Domingo, 13 de noviembre de 2011 | Hoy
> POLLOS
Atrás quedó el sabroso y disputado paladeo de la colita de pollo crocante. El pollo es uno de los animales que más se afearon en esta loca carrera por producir carne barata en el menor tiempo. La diferencia entre estos pollos y los que cacareaban hace unos años se evidencia desde que son huevo: con una pequeña yema de un amarillo vílico y una clara acuosa, nada buena para hacer tortas, el huevo de granja industrial es famoso en las cocinas por su mala calidad. Pero hablábamos del pollo y de esos huesos que se parten con tanta facilidad que hacen del trozado un juego de niños, su insípida carne blanda al paladar tiene una textura espumosa y se combina a la perfección con ese dejo de sabor a lavandina que persiste al limón y la sal.
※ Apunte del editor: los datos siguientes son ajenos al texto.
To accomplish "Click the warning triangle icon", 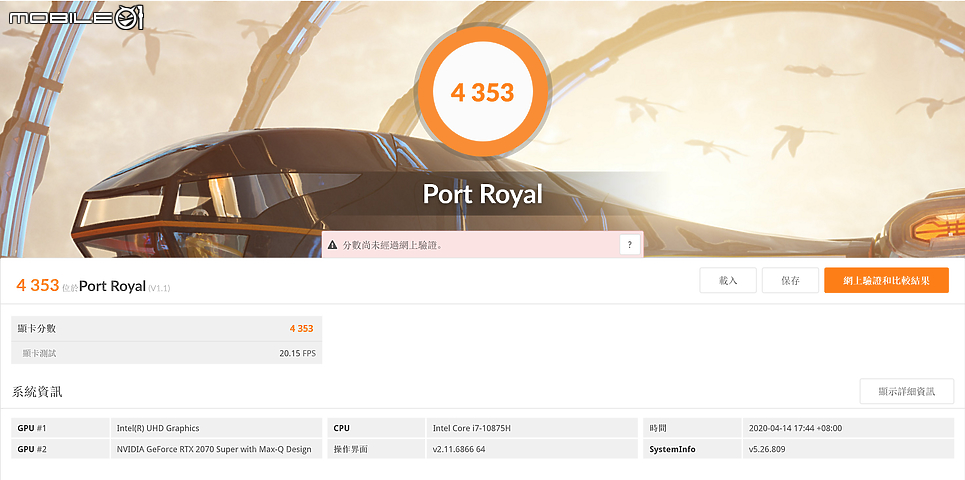I will click(332, 245).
Entre mitos y verdades, Food Inc, The Future of Food, Fresh y Our Daily Bread dedican un rato largo a explicar la transformación de esta industria hasta la realidad de los pollos de hoy. Pero es sin dudas después de leer Comer animales cuando se comprenden las causas y efectos de un animal cuyo consumo no para de crecer, aunque cada vez son más los médicos que recomiendan que es mejor ni probarlo.
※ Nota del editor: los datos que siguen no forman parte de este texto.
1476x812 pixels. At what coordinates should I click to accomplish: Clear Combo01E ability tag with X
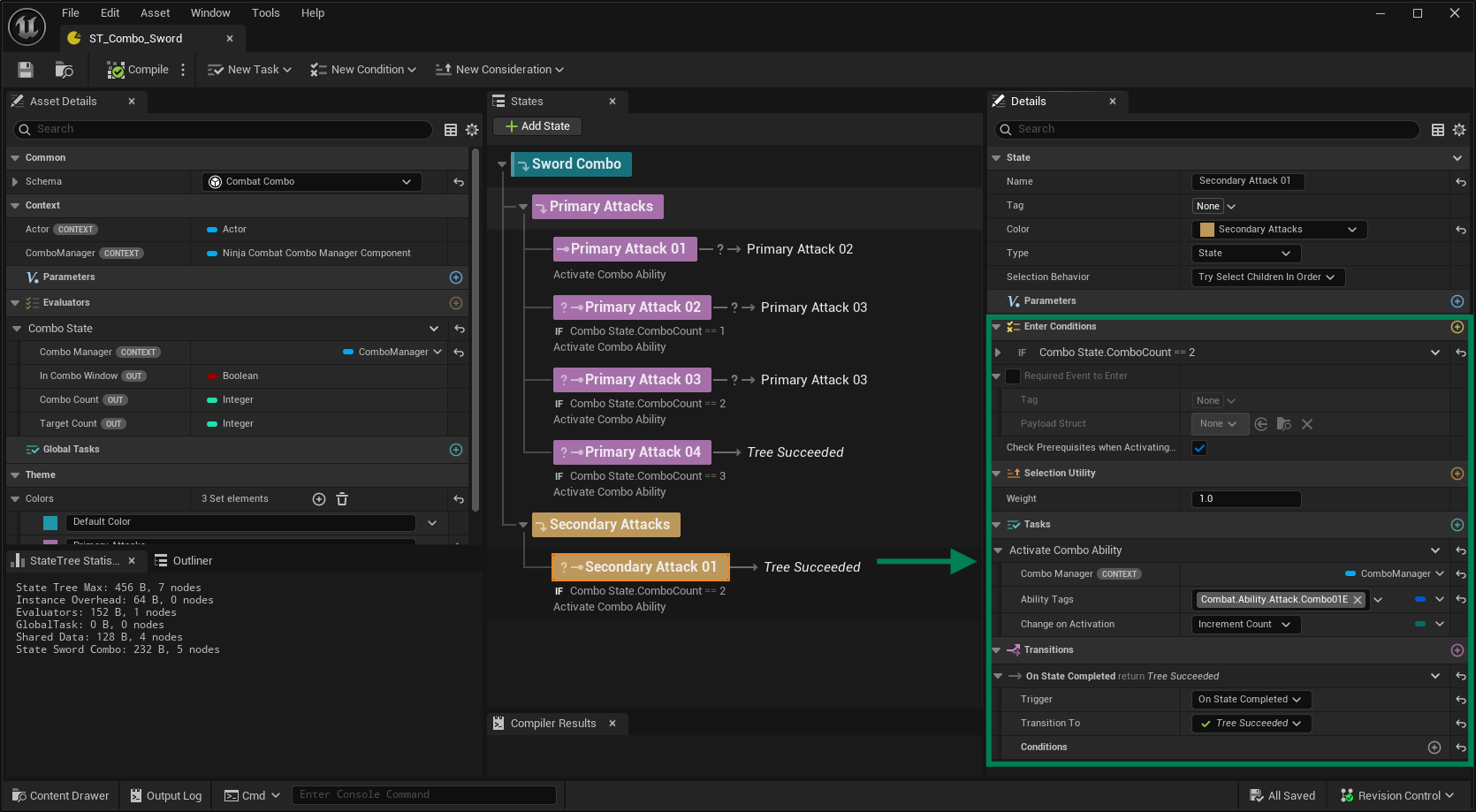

Los pollos de granja industrial son criados bajo un sistema tan cruel como peligroso para la salud humana (cada vez es más evidente que la tan temida gripe aviar surgió en estos lugares, así como recurrentes brotes de salmonella y Escherichia coli): encerrados en galpones cerrados y oscuros, los pollos permanecen quietos la mayor parte del tiempo, evitando el desgaste calórico. Los galpones más grandes pueden tener 80 mil, 90 mil, 100 mil animales que no conocerán en su vida más que un terreno tamaño baldosa rodeado de gritos en un aire irrespirable. Para que no se coman entre sí (el canibalismo está a la orden del día en estos campos de concentración modernos) se les cortan los picos. En su dieta hay maíz, soja, harina de pescado, cenizas de huesos y aceites. Con esta fórmula de crecimiento su tiempo de engorde pasó de ser de 70 días a 45 o 40.
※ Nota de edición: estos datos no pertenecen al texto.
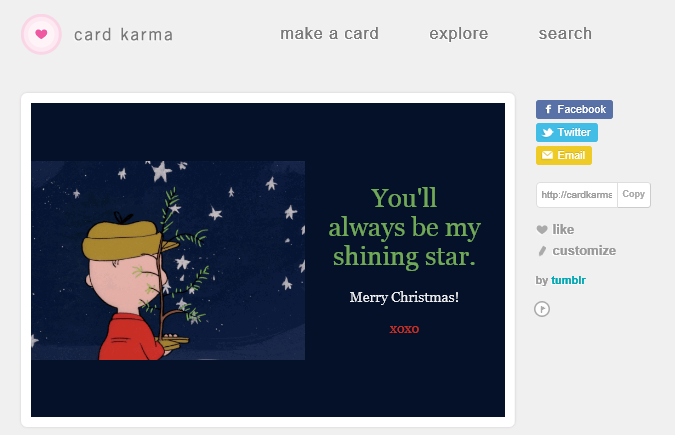Image resolution: width=675 pixels, height=435 pixels.
Task: Click the pencil customize icon
Action: (542, 251)
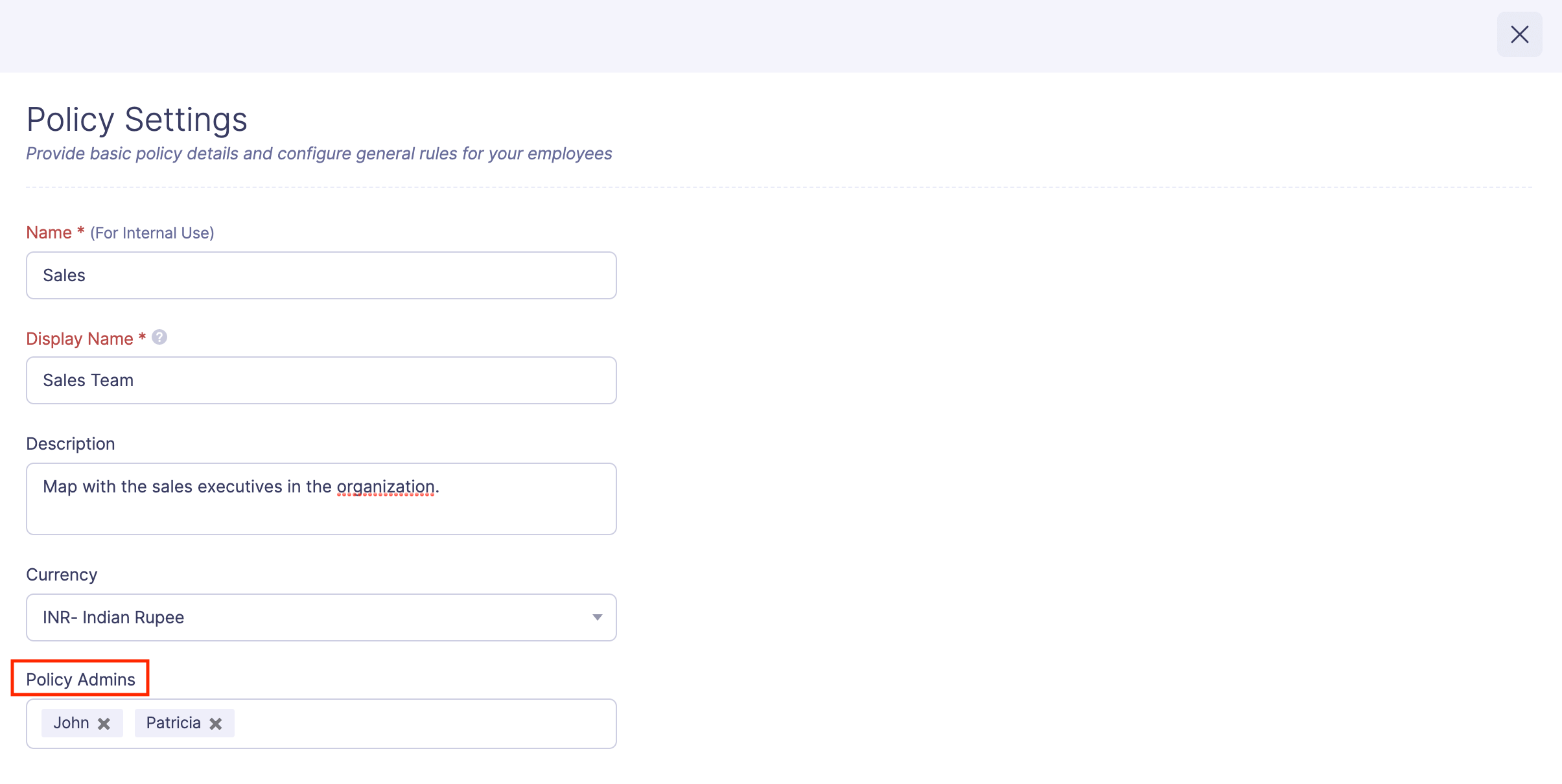Select the Patricia admin chip
1562x784 pixels.
pyautogui.click(x=172, y=722)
Contrario a lo que dice el mito, este superdesarrollo es producto no de hormonas sino del rediseño biológico al que se llegó cruzando razas y especies hasta dar con este animal deforme que comemos: un animal de enorme pechuga cuyos huesos y órganos no llegan a madurar tan rápido por lo cual no pueden dar ni dos pasos seguidos sin desplomarse sobre sí mismos.
Aparte del crecimiento, otro misterio develado de los pollos en estas investigaciones es el tremendo olor a lavandina que largan: como viven contaminados por sus propias deposiciones, hay que desinfectarlos con altas dosis de cloro antes de salir a venderlos.